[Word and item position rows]
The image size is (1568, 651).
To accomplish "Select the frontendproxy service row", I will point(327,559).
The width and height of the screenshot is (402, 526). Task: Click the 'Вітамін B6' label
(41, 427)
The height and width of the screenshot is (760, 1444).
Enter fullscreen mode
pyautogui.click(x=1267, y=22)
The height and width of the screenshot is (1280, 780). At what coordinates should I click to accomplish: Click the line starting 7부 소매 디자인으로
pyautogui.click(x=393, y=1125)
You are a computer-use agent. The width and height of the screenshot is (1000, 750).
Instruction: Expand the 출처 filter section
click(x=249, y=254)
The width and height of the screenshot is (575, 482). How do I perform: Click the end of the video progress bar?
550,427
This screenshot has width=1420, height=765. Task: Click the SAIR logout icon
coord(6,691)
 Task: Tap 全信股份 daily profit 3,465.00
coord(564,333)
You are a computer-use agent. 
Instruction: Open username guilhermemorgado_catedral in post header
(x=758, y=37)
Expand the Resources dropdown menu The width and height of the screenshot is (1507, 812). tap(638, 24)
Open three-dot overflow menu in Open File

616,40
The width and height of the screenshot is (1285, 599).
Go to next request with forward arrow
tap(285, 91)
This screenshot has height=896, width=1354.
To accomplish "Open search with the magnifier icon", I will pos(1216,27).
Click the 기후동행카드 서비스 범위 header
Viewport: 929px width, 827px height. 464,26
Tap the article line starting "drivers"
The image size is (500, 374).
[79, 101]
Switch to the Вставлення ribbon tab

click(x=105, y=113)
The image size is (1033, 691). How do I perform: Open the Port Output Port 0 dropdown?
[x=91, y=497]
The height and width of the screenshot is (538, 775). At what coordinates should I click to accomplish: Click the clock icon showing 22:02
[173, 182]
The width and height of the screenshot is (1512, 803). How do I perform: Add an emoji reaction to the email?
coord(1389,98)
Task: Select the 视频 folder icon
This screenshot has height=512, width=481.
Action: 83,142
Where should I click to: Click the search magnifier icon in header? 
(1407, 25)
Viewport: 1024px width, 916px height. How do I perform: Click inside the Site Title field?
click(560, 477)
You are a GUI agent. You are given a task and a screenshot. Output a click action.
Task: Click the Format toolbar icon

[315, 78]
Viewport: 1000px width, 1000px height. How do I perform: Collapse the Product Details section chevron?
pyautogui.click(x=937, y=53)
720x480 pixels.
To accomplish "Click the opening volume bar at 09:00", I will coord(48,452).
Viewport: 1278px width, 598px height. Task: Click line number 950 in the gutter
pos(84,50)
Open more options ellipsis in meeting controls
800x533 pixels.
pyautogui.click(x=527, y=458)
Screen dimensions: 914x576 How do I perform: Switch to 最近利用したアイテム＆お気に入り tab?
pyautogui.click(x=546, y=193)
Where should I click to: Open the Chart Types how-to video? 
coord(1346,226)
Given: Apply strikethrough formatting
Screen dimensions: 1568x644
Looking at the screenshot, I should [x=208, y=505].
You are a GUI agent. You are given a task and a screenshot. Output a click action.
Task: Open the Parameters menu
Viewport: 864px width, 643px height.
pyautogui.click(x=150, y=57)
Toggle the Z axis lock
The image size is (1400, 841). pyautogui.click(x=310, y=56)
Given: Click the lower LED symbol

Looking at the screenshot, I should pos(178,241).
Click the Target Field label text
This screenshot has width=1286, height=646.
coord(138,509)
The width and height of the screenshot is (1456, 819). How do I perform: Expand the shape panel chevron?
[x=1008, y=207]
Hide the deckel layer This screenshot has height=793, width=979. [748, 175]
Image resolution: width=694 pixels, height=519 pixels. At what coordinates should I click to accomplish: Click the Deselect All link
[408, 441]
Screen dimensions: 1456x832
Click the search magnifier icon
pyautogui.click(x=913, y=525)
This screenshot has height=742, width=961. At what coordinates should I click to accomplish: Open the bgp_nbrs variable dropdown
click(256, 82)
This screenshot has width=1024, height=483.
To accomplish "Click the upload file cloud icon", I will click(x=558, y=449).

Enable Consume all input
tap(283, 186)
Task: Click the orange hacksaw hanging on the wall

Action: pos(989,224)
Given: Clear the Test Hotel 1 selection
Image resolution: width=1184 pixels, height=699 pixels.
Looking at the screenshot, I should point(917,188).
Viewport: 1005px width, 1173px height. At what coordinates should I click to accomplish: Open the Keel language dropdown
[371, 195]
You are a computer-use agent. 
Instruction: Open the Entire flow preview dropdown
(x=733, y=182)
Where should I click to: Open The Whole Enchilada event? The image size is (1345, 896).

### GIVEN EXERCISE:
Please copy the rows above exactly, everything from the start of the rows down to the line containing "pyautogui.click(x=393, y=1125)", with both ends included.

### COMPLETE ANSWER:
The image size is (1568, 651).
To accomplish "Select the frontendproxy service row", I will point(327,559).
The width and height of the screenshot is (402, 526). Task: Click the 'Вітамін B6' label
(41, 427)
The height and width of the screenshot is (760, 1444).
Enter fullscreen mode
pyautogui.click(x=1267, y=22)
The height and width of the screenshot is (1280, 780). At what coordinates should I click to accomplish: Click the line starting 7부 소매 디자인으로
pyautogui.click(x=393, y=1125)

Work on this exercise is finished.